Your answer should be every line of the entries that has the string "star" in it.
(RECORDED DATA begins)
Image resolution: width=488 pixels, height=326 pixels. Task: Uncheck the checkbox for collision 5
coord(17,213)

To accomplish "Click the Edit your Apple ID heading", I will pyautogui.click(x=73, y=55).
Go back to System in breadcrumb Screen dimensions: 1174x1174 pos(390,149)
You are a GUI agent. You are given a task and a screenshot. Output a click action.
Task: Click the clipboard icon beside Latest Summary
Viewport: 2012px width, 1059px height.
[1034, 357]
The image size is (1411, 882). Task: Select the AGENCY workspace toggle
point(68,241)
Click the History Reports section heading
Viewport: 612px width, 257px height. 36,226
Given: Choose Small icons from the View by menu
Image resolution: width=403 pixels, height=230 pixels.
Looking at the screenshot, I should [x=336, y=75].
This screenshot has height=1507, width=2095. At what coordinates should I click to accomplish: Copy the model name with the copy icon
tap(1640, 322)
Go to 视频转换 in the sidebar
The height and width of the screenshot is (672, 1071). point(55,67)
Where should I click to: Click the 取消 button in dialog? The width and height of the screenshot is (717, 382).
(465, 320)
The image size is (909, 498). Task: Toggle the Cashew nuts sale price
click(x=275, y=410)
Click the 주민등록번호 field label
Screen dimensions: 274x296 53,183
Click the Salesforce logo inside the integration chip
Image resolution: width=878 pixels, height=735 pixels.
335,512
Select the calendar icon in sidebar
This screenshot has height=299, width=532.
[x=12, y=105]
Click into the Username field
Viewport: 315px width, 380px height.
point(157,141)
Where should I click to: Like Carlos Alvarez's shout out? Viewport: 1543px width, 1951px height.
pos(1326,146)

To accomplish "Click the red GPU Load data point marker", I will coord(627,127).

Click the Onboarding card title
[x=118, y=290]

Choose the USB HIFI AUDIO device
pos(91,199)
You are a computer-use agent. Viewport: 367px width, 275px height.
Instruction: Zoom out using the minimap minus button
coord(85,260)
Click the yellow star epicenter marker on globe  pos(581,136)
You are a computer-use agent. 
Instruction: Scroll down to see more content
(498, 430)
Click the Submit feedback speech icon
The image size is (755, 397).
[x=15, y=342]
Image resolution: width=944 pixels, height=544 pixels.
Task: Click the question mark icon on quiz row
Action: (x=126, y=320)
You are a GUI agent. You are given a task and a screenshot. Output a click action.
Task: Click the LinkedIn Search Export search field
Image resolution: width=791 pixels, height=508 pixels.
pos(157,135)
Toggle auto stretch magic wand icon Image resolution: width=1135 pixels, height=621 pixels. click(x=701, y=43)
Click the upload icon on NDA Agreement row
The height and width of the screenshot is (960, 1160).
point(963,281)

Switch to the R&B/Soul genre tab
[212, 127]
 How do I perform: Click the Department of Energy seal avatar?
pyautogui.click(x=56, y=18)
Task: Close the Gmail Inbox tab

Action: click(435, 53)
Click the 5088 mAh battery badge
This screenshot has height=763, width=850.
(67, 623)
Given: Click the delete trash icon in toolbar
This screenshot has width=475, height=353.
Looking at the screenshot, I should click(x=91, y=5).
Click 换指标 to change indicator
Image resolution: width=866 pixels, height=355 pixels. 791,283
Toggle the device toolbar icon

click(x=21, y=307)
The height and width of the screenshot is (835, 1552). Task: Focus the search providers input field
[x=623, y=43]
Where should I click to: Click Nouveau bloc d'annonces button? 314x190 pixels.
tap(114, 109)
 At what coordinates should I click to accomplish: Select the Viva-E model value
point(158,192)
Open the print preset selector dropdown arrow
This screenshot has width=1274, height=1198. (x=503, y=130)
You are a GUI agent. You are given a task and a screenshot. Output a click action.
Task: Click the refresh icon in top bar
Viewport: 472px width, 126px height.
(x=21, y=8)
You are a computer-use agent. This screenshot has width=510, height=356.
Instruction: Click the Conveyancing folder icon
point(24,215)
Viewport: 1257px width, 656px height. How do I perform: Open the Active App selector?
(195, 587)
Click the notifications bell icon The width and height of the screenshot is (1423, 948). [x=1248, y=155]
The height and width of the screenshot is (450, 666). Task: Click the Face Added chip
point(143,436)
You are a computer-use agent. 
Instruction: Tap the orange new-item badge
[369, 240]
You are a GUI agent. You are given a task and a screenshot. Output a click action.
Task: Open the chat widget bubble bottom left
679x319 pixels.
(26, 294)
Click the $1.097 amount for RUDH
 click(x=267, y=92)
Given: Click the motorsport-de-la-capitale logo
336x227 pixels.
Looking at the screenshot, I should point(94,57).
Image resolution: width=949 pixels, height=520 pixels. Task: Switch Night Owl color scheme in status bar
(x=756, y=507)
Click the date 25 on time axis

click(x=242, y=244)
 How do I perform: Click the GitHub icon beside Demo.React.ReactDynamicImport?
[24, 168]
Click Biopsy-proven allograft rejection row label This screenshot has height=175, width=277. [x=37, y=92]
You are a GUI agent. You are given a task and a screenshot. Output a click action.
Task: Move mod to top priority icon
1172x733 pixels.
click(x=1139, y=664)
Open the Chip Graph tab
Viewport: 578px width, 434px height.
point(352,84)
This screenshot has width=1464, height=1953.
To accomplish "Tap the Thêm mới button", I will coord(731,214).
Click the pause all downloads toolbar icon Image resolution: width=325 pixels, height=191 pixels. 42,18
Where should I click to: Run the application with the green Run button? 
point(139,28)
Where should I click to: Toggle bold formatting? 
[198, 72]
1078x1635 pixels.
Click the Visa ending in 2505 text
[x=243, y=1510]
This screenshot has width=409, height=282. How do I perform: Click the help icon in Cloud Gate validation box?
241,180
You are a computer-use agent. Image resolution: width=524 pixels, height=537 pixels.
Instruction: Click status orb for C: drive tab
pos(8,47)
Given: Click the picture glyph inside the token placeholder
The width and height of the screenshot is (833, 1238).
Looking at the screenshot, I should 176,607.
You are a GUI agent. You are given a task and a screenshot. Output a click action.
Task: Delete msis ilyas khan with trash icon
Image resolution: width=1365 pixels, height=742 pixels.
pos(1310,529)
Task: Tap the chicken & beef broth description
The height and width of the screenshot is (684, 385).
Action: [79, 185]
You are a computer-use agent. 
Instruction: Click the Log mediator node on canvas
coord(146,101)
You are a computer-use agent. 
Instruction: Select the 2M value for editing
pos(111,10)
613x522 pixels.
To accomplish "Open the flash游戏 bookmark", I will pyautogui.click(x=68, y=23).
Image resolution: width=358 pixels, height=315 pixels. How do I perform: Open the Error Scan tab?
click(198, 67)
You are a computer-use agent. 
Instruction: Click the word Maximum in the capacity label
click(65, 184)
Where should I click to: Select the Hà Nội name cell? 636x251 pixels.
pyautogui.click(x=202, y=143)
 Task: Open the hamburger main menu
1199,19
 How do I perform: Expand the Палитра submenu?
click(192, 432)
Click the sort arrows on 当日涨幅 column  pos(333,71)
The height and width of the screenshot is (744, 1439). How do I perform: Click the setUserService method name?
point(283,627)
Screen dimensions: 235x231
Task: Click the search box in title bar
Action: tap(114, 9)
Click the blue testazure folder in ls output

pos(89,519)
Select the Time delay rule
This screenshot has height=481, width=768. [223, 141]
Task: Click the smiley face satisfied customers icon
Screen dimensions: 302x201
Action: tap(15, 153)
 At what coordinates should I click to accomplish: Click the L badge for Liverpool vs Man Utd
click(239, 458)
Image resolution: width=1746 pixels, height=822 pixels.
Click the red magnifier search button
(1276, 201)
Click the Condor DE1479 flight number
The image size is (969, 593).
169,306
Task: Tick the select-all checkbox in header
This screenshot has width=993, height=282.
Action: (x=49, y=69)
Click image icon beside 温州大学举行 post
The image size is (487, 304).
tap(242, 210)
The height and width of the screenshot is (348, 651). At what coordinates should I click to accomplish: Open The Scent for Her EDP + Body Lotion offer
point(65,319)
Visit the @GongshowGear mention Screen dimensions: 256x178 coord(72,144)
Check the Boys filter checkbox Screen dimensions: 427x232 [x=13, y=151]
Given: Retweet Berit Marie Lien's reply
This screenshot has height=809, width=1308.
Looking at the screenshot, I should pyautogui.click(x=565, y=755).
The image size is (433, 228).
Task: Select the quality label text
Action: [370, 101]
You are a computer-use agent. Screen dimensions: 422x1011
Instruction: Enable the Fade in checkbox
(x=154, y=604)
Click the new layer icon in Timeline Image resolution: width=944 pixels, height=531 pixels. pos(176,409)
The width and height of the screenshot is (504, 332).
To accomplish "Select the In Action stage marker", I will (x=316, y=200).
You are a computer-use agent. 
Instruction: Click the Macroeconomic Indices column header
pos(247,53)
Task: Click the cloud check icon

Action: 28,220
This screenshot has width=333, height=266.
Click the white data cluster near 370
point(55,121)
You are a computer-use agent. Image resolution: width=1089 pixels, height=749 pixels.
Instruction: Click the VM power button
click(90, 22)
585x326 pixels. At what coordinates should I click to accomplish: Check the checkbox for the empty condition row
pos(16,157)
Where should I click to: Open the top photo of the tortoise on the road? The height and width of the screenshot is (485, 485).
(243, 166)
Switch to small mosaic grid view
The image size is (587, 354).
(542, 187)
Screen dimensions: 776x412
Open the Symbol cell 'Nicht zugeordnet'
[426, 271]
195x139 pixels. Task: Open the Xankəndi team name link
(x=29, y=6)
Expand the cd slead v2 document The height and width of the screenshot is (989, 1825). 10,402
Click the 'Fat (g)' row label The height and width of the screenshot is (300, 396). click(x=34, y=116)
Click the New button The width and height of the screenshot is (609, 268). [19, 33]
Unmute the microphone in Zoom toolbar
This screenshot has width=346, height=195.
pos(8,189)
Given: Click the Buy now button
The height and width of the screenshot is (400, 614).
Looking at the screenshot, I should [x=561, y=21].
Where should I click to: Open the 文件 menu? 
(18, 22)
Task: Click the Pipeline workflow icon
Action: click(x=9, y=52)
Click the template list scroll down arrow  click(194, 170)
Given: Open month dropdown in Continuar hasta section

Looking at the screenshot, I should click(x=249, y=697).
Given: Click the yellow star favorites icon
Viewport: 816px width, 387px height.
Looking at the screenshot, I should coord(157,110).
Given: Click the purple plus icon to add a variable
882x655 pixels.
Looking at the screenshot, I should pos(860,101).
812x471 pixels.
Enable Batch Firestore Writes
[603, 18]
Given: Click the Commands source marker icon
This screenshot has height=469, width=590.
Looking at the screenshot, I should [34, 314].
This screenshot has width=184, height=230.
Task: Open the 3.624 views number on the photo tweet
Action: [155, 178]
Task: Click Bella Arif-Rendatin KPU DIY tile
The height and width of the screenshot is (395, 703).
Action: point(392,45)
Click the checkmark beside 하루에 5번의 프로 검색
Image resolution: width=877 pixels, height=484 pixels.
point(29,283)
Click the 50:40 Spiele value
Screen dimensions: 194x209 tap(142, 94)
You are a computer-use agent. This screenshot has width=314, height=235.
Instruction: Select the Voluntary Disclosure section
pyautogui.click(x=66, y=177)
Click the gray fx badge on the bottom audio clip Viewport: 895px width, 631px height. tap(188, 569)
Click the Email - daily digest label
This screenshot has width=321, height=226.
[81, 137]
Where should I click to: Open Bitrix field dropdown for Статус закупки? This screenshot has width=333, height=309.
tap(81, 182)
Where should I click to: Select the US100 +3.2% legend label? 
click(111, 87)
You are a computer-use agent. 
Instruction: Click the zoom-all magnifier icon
(RECORDED DATA ends)
YOUR RESPONSE →
Click the yellow star epicenter marker on globe  pos(581,136)
Given: Click the yellow star favorites icon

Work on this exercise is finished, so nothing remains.